Task directions = For the listing below, print exactly the lines from the line with "[Juez federal frena" to the line with "[Skype] (203, 1549)", both included, and nothing beyond them.

Provided data =
━━━━━━

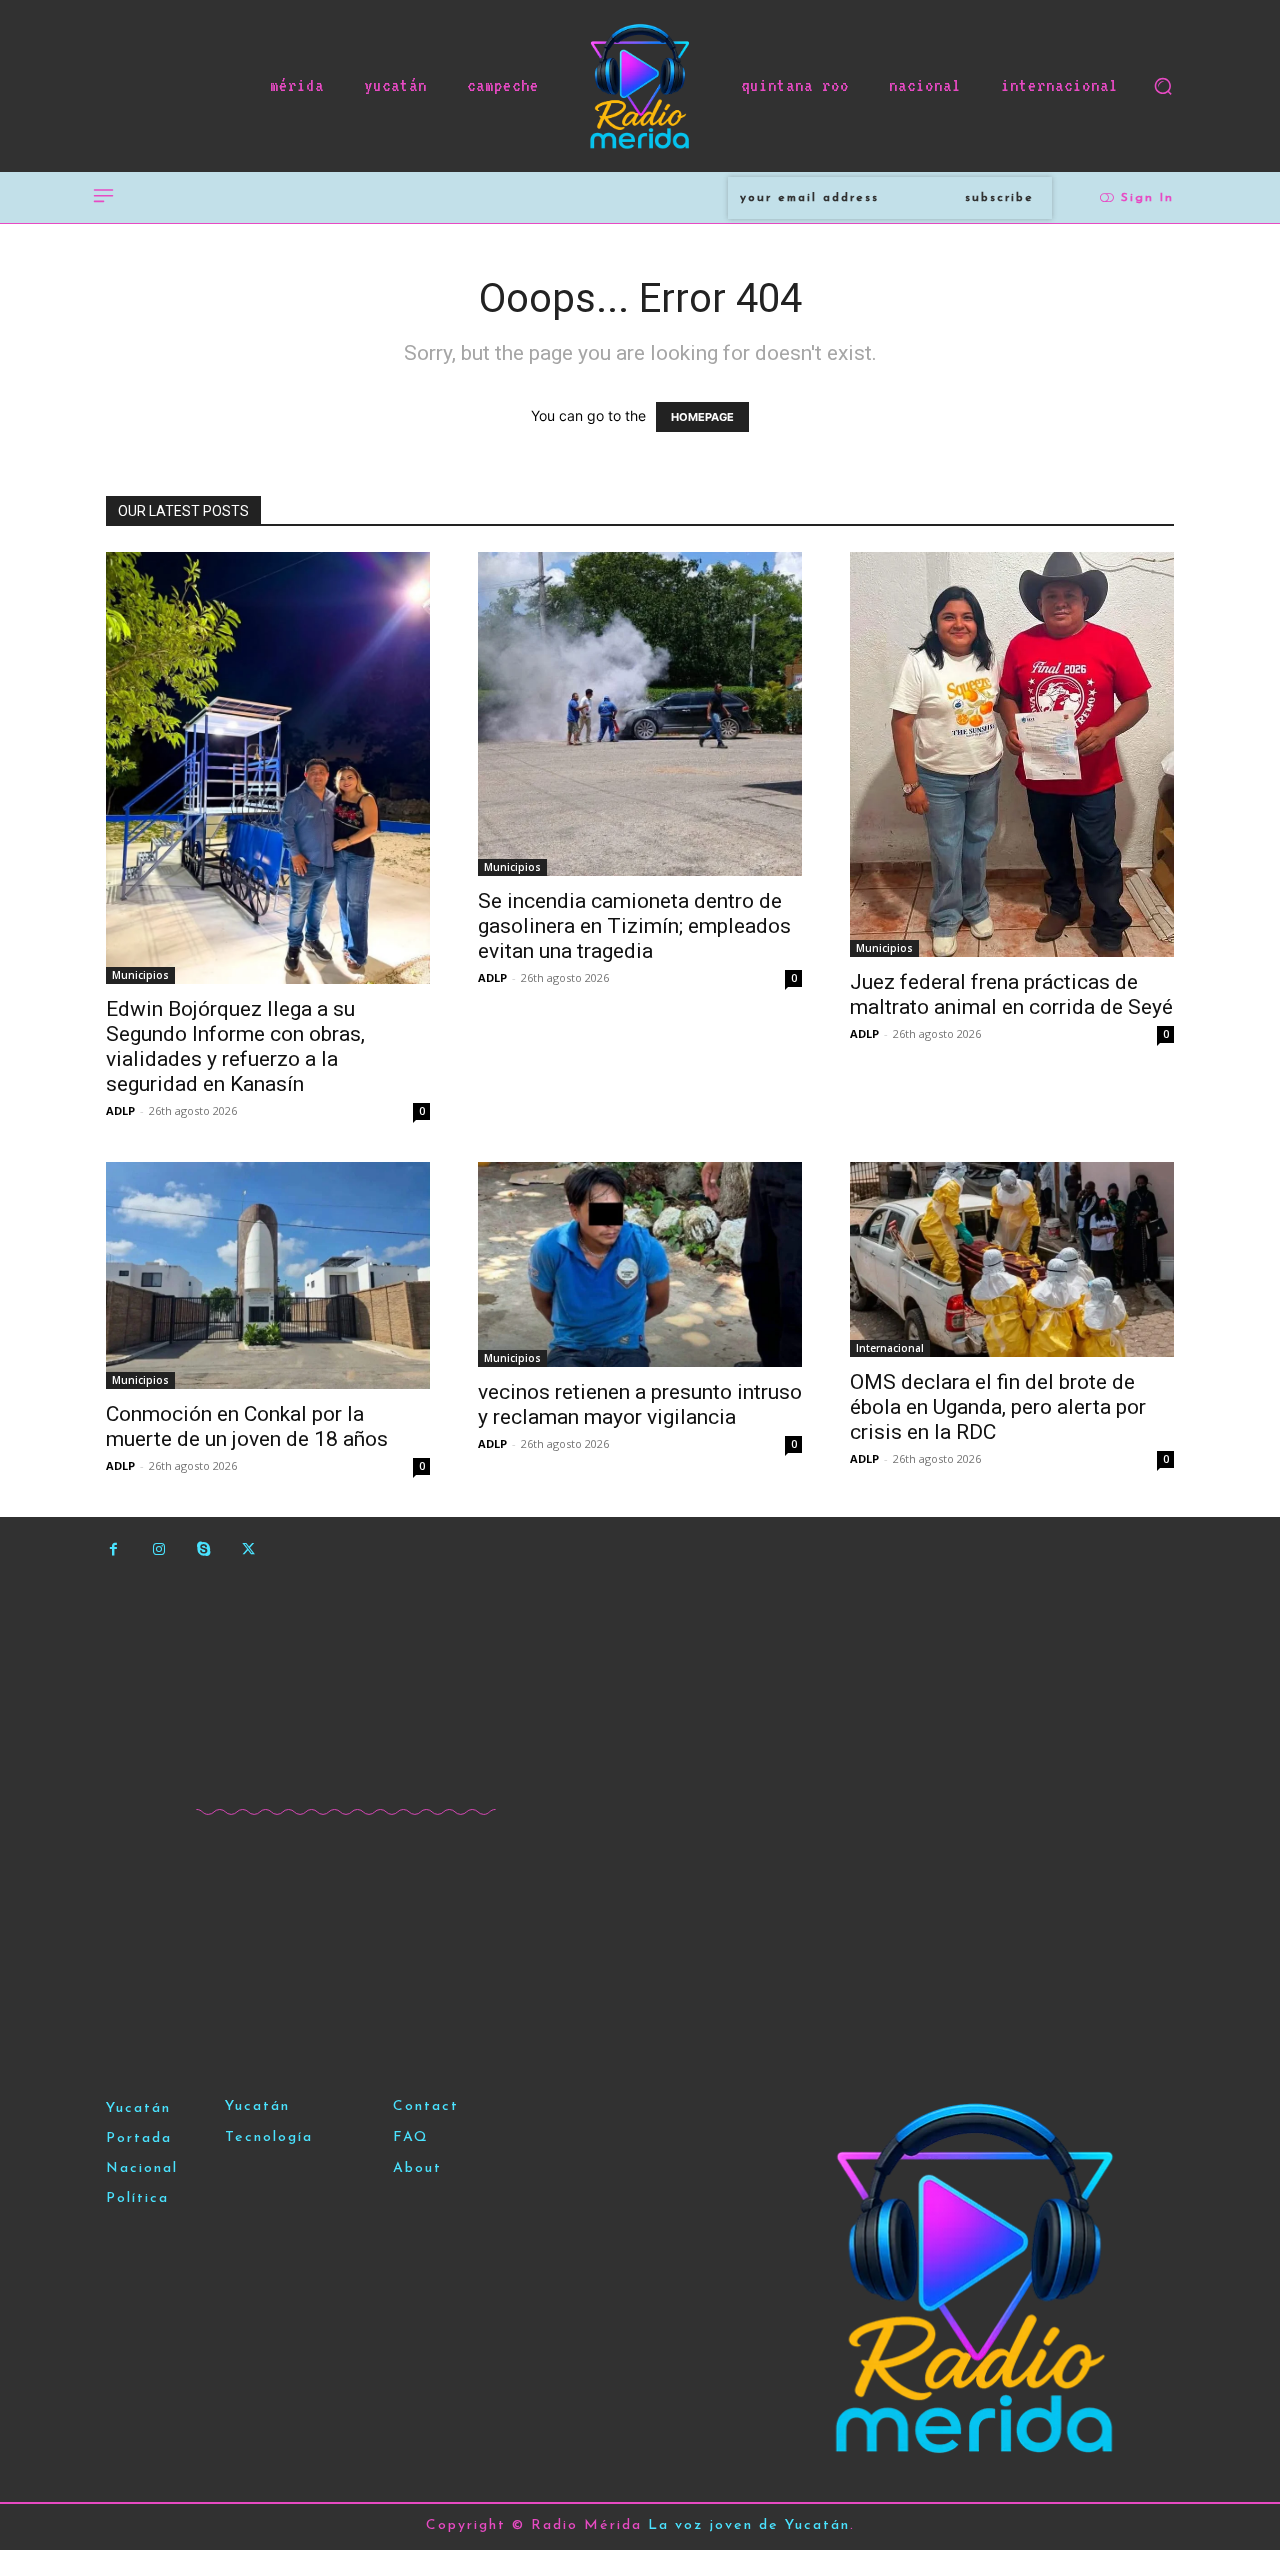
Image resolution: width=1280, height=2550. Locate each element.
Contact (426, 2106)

━━━━━━

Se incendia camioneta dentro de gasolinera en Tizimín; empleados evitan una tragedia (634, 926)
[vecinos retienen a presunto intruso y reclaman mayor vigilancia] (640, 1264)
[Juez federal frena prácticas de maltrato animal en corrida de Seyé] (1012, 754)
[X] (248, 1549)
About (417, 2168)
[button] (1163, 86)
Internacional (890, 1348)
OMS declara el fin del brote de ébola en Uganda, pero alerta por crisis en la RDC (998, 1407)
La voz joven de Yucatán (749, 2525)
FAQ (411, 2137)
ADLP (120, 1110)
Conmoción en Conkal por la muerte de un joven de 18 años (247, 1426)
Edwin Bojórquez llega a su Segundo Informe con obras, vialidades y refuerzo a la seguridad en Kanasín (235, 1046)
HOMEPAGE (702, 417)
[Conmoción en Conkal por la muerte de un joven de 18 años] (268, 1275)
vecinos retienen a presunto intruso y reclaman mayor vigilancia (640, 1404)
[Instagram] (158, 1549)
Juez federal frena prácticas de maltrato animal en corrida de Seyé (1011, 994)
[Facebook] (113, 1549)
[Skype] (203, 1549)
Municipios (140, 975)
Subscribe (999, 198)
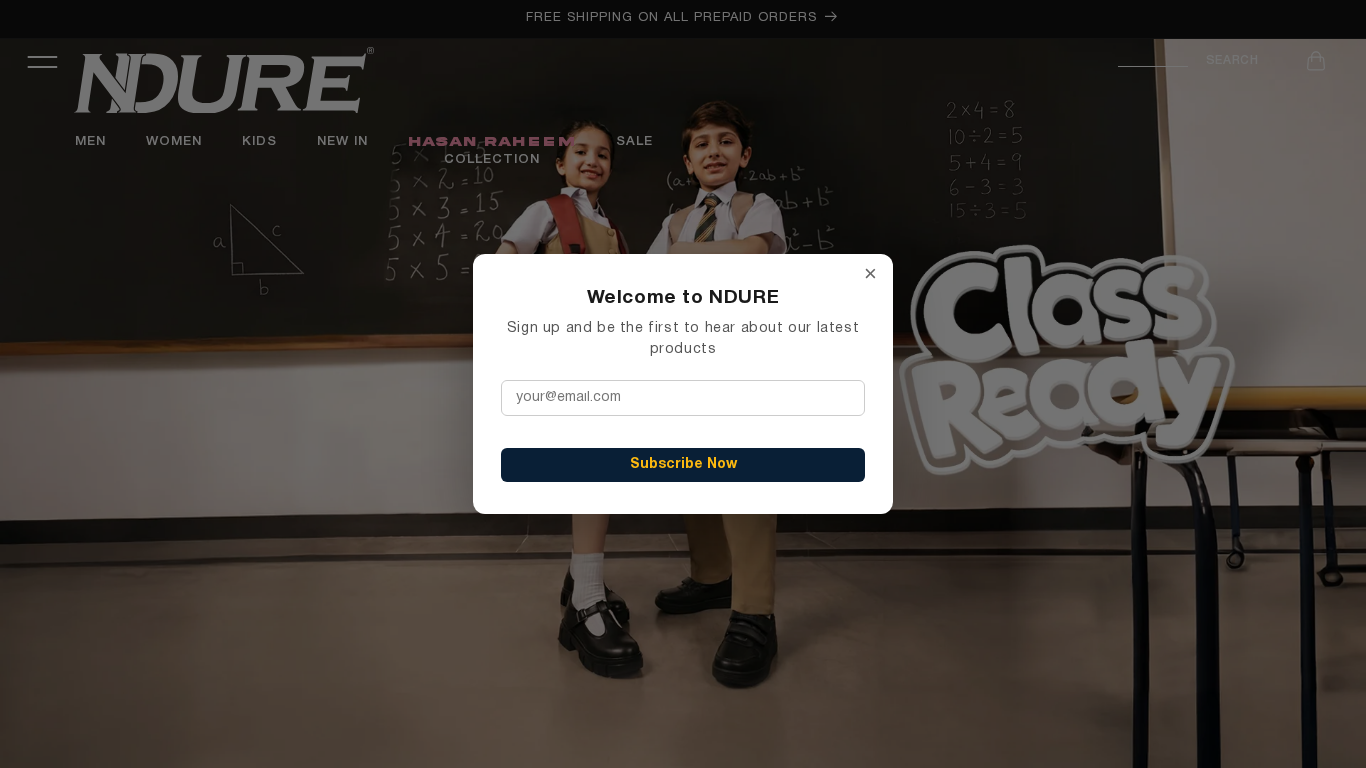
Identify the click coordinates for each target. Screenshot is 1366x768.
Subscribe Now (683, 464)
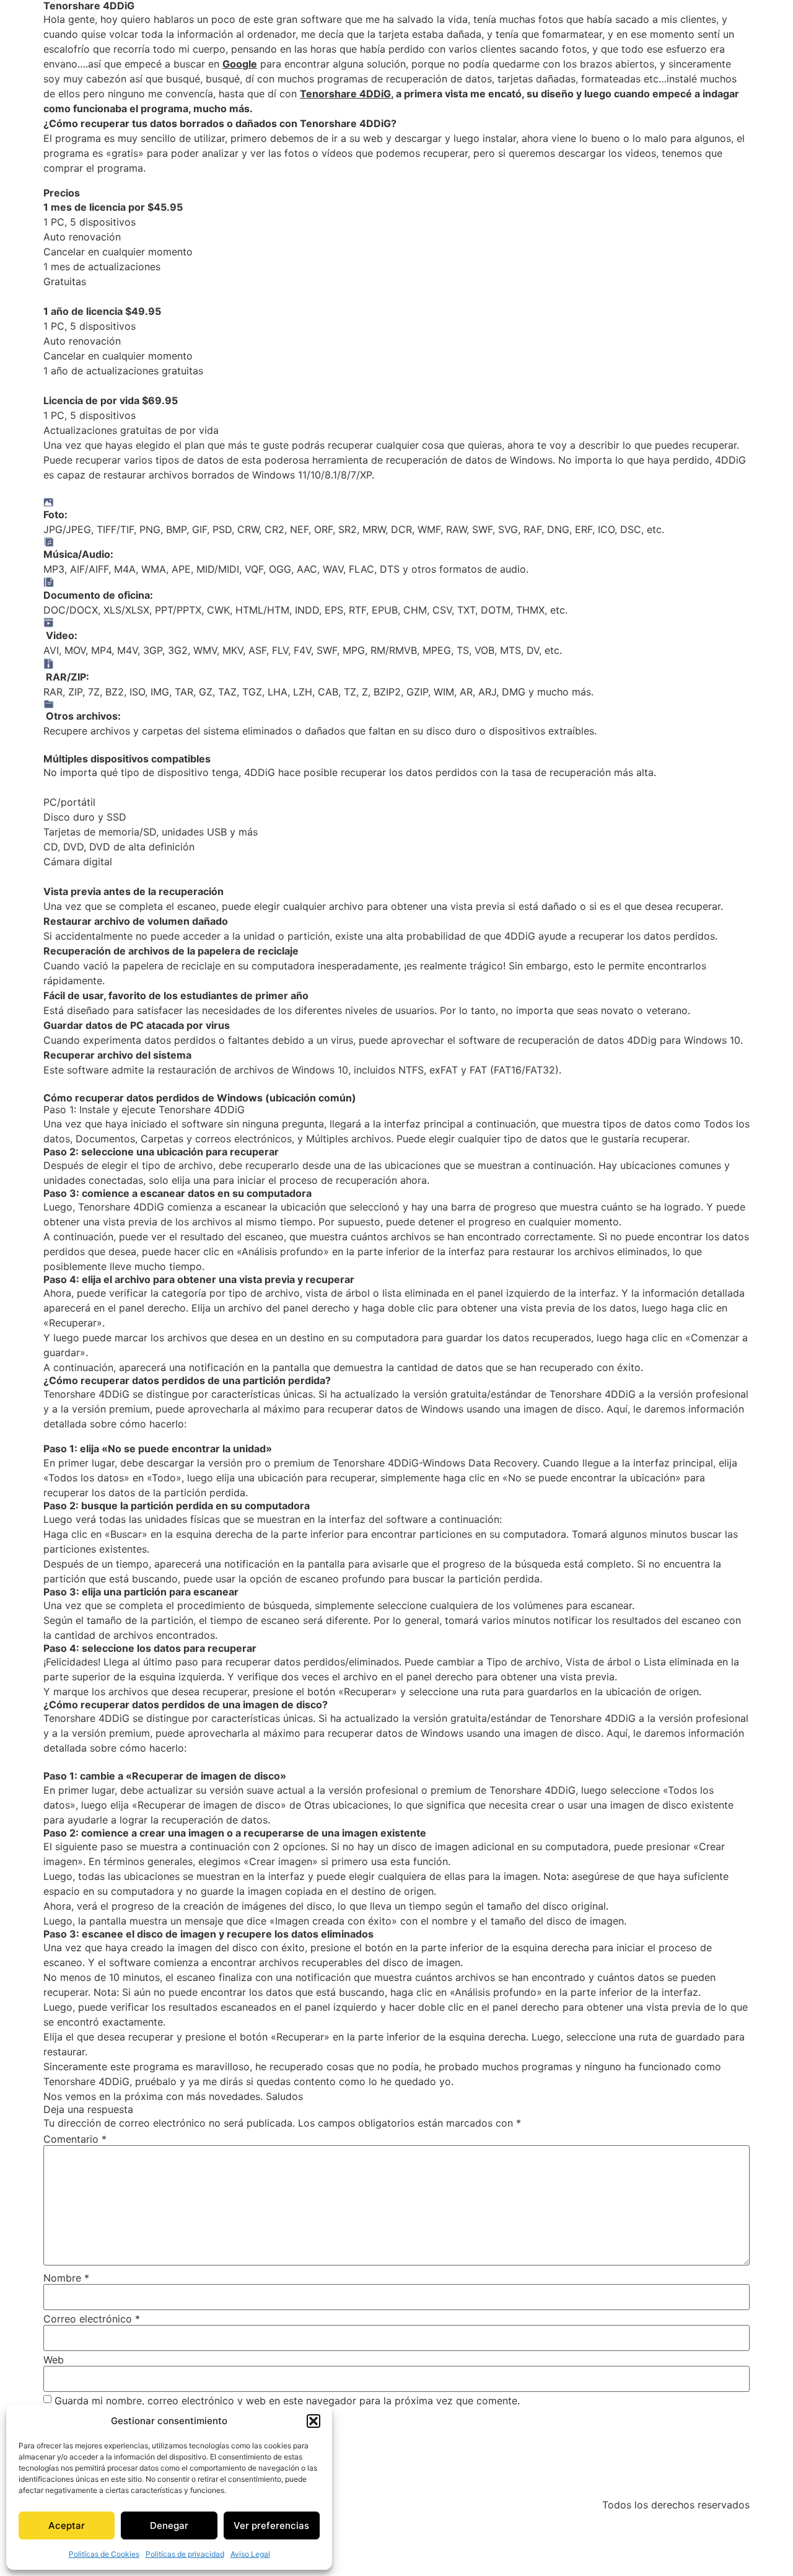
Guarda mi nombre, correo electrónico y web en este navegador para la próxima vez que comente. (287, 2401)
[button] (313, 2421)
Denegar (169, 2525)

━━━━━━

Solution below =
[Juez federal frena prácticas de maltrato animal en corrida de Seyé] (1012, 754)
[X] (248, 1549)
About (417, 2168)
[button] (1163, 86)
Internacional (890, 1348)
OMS declara el fin del brote de ébola en Uganda, pero alerta por crisis en la RDC (998, 1407)
La voz joven de Yucatán (749, 2525)
FAQ (411, 2137)
ADLP (120, 1110)
Conmoción en Conkal por la muerte de un joven de 18 años (247, 1426)
Edwin Bojórquez llega a su Segundo Informe con obras, vialidades y refuerzo a la seguridad en Kanasín (235, 1046)
HOMEPAGE (702, 417)
[Conmoción en Conkal por la muerte de un joven de 18 años] (268, 1275)
vecinos retienen a presunto intruso y reclaman mayor vigilancia (640, 1404)
[Instagram] (158, 1549)
Juez federal frena prácticas de maltrato animal en corrida de Seyé (1011, 994)
[Facebook] (113, 1549)
[Skype] (203, 1549)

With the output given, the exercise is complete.